A Superintendência-Geral do Conselho Administrativo de Defesa Econômica (SG/Cade) recomendou ao Tribunal do Cade a condenação do Sindicato do Comércio Varejista de Combustíveis e Lubrificantes do Distrito Federal (Sindicombustíveis/DF) e de seu presidente, Paulo Tavares, em processo que apura influência na adoção de conduta comercial uniforme no mercado de revenda de combustíveis automotivos no Distrito Federal. Caberá ao Tribunal do órgão decidir sobre a existência de infração à ordem econômica e, se for o caso, aplicar penalidades.
Foram analisados mais de 200 registros individualizados de comunicações públicas realizadas entre 2022 e 2025, extraídos principalmente de publicações no Instagram, vídeos no YouTube e episódios do podcast “O Dono do Posto”. Parte dos conteúdos teria sido difundida tanto em canais pessoais quanto em canais institucionais.
Para a Superintendência-Geral, justamente por se tratar de mercado estratégico e sob atenção da autoridade concorrencial brasileira, é fundamental preservar a autonomia dos revendedores na definição de suas estratégias comerciais.
De acordo com a área técnica do Cade, o sindicato e seu presidente teriam utilizado manifestações públicas em redes sociais, entrevistas, vídeos e episódios de podcast para divulgar, de forma reiterada, informações concorrencialmente sensíveis relacionadas a preços, margens, custos operacionais, repasses e limites de viabilidade econômica da atividade de revenda de combustíveis.

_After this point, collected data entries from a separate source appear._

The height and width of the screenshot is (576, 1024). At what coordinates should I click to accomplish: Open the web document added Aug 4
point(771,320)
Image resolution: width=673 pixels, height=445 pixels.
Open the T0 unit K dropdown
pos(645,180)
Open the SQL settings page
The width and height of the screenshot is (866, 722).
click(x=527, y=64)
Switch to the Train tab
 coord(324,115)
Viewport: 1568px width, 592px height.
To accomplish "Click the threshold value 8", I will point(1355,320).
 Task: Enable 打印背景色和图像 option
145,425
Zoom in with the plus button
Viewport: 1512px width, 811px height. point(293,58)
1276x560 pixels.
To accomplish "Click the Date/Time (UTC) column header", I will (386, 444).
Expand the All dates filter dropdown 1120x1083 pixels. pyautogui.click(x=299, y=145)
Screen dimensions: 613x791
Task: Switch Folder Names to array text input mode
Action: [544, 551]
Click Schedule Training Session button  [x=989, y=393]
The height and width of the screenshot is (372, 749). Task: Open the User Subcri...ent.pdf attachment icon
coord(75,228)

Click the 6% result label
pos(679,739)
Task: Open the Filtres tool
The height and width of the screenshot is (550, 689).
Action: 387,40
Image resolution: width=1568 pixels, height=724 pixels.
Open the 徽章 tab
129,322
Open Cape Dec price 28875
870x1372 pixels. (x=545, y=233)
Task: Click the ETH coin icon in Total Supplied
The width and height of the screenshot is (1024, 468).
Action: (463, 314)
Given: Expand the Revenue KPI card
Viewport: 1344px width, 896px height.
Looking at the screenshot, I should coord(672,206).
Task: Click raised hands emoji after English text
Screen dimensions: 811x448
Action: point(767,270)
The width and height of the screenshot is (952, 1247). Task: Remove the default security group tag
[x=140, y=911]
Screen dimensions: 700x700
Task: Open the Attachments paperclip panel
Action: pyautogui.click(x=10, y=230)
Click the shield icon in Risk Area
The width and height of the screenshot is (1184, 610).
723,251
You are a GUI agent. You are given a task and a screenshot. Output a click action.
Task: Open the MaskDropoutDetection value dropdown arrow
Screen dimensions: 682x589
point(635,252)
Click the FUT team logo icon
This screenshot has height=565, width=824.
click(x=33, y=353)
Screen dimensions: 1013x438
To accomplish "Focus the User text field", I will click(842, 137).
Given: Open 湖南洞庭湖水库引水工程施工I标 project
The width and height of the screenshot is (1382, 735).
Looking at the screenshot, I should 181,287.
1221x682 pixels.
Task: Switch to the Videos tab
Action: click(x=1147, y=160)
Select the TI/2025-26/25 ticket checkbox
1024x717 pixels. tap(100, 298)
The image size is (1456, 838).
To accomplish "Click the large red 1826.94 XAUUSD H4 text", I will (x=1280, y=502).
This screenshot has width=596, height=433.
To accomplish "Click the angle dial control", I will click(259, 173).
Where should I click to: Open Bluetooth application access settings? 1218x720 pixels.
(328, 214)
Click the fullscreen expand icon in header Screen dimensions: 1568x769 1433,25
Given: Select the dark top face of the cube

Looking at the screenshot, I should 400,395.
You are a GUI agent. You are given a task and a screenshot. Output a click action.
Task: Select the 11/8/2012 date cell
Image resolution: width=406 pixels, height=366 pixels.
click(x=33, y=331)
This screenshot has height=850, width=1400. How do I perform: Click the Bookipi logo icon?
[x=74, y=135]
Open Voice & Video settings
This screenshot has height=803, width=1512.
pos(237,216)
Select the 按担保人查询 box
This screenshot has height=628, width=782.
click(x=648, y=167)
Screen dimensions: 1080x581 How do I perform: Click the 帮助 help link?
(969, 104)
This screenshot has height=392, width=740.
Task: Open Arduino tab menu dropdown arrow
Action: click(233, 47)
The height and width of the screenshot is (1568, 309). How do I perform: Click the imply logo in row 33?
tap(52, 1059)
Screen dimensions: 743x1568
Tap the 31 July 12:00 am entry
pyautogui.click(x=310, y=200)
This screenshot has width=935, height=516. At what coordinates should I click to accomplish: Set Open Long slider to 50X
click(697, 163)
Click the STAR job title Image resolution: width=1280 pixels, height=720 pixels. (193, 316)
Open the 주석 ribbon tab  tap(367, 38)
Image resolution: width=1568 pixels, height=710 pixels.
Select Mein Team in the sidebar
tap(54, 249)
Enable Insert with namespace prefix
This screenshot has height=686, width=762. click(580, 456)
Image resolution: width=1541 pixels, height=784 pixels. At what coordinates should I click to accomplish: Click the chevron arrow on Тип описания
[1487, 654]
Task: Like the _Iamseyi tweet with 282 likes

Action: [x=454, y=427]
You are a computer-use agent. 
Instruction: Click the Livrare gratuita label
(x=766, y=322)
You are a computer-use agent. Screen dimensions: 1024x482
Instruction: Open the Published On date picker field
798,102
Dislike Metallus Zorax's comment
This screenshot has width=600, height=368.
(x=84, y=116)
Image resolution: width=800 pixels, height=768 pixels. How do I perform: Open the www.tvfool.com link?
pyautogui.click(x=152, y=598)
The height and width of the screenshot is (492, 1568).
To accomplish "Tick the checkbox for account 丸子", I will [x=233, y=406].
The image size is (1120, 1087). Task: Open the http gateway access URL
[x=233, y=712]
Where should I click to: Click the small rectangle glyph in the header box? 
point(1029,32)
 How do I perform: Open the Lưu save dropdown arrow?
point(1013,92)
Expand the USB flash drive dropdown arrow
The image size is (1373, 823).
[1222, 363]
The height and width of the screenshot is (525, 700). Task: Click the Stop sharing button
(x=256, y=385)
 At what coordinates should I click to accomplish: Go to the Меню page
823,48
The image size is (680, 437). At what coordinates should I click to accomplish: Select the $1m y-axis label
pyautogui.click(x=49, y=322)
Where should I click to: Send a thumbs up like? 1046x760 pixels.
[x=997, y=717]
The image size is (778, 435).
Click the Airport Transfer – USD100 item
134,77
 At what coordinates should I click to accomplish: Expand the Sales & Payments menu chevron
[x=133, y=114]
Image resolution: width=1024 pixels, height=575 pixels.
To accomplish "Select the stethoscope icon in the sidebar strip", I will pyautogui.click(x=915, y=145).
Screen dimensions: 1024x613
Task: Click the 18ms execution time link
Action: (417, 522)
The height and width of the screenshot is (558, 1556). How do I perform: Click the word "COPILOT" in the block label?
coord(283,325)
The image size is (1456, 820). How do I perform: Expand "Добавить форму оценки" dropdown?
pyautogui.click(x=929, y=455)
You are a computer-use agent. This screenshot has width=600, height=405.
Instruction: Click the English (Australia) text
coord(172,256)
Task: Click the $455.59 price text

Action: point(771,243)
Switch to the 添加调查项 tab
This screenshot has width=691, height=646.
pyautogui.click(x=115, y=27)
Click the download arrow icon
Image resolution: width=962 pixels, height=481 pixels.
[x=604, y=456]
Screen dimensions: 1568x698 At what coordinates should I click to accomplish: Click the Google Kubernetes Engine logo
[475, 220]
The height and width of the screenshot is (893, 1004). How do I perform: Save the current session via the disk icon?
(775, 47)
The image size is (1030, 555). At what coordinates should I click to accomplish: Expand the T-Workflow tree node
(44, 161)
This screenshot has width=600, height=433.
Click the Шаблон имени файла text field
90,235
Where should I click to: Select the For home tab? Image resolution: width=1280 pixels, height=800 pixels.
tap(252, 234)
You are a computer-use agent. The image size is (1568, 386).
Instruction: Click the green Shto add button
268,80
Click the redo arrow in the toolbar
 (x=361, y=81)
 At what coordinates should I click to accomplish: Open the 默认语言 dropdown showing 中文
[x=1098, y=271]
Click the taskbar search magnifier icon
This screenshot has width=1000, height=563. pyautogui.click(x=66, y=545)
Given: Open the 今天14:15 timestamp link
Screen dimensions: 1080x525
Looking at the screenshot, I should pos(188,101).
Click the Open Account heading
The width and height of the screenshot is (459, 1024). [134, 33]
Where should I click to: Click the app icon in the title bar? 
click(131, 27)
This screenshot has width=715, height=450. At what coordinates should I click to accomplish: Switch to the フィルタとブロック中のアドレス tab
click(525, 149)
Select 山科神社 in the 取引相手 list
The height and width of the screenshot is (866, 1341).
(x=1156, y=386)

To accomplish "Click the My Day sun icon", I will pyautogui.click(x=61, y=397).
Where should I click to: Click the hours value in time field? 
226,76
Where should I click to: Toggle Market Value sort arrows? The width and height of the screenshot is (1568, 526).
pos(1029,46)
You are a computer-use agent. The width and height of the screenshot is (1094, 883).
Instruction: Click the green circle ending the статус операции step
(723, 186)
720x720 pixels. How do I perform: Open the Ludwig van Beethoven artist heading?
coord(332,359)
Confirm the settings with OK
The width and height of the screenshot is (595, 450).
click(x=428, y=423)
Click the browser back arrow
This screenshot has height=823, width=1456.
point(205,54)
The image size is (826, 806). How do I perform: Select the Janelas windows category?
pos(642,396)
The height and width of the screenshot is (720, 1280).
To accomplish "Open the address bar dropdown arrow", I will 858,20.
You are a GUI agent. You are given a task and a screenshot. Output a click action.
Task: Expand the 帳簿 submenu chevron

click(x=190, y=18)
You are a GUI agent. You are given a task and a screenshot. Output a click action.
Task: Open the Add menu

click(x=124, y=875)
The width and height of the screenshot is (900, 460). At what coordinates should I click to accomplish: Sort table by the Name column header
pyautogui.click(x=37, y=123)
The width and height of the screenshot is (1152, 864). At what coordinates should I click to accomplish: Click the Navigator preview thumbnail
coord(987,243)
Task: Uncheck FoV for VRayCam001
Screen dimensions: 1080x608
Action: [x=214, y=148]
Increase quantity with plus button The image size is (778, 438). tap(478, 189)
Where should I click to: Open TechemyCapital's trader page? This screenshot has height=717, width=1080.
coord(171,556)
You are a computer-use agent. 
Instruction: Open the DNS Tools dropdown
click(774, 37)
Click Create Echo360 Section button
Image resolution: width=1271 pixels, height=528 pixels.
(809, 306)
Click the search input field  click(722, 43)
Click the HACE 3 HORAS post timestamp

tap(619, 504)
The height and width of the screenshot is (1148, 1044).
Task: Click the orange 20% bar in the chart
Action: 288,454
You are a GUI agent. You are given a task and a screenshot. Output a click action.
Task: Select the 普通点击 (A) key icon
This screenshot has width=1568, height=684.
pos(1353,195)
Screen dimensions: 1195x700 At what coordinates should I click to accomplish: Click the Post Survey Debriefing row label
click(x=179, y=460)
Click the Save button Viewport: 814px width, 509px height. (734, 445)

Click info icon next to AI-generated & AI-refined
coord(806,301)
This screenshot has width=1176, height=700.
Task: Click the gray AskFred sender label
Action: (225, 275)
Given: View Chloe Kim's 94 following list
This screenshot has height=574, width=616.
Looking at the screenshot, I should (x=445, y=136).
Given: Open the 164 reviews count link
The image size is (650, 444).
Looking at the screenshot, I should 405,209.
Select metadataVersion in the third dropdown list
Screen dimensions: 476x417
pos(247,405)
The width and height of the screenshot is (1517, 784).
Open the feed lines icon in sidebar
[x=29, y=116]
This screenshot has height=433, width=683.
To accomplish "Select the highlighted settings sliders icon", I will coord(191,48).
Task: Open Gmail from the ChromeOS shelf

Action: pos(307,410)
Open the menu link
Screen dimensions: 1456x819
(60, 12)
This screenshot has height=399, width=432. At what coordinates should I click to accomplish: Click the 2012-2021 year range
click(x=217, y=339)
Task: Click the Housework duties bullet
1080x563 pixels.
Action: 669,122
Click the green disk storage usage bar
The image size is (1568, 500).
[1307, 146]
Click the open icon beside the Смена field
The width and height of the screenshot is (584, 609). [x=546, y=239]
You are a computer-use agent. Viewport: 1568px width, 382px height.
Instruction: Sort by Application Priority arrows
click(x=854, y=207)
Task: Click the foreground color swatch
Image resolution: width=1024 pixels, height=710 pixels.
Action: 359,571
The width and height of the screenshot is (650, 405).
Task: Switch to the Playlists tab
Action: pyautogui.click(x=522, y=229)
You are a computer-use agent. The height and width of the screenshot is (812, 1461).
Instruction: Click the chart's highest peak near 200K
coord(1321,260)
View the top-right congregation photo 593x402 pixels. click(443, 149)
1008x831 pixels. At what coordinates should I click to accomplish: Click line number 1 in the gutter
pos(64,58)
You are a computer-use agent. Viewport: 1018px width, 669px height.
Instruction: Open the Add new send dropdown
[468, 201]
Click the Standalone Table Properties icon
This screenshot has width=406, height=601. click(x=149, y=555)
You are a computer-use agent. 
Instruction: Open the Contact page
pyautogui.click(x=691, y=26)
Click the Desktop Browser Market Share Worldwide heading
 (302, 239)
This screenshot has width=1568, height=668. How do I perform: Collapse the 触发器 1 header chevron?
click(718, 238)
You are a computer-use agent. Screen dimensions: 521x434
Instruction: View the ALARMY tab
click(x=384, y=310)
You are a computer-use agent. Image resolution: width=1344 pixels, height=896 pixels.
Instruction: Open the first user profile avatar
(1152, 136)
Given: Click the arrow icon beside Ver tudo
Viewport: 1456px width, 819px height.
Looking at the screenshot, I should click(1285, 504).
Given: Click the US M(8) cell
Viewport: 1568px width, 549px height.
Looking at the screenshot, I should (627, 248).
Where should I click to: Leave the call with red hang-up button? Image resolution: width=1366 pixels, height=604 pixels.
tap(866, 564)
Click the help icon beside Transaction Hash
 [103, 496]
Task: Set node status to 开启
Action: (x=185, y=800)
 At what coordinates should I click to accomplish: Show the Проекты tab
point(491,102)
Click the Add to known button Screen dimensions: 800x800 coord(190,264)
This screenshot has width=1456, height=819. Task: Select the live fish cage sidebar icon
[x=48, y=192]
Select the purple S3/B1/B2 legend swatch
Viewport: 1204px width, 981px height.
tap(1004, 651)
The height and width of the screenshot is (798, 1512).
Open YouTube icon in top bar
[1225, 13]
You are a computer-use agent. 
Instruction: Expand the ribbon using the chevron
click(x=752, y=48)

Ainda segundo a SG, as comunicações analisadas não se limitaram à divulgação genérica de informações setoriais. O conjunto das manifestações públicas poderiam servir como sinal de coordenação entre postos concorrentes, inibindo reduções de preço ao consumidor, segundo a área técnica.
A SG/Cade ressaltou que associações e sindicatos podem exercer funções legítimas de representação setorial mas “não podem atuar de forma a coordenar, induzir ou influenciar a adoção de comportamentos comerciais uniformes entre concorrentes, especialmente quando as manifestações envolvem variáveis sensíveis como preços, margens, custos e repasses”.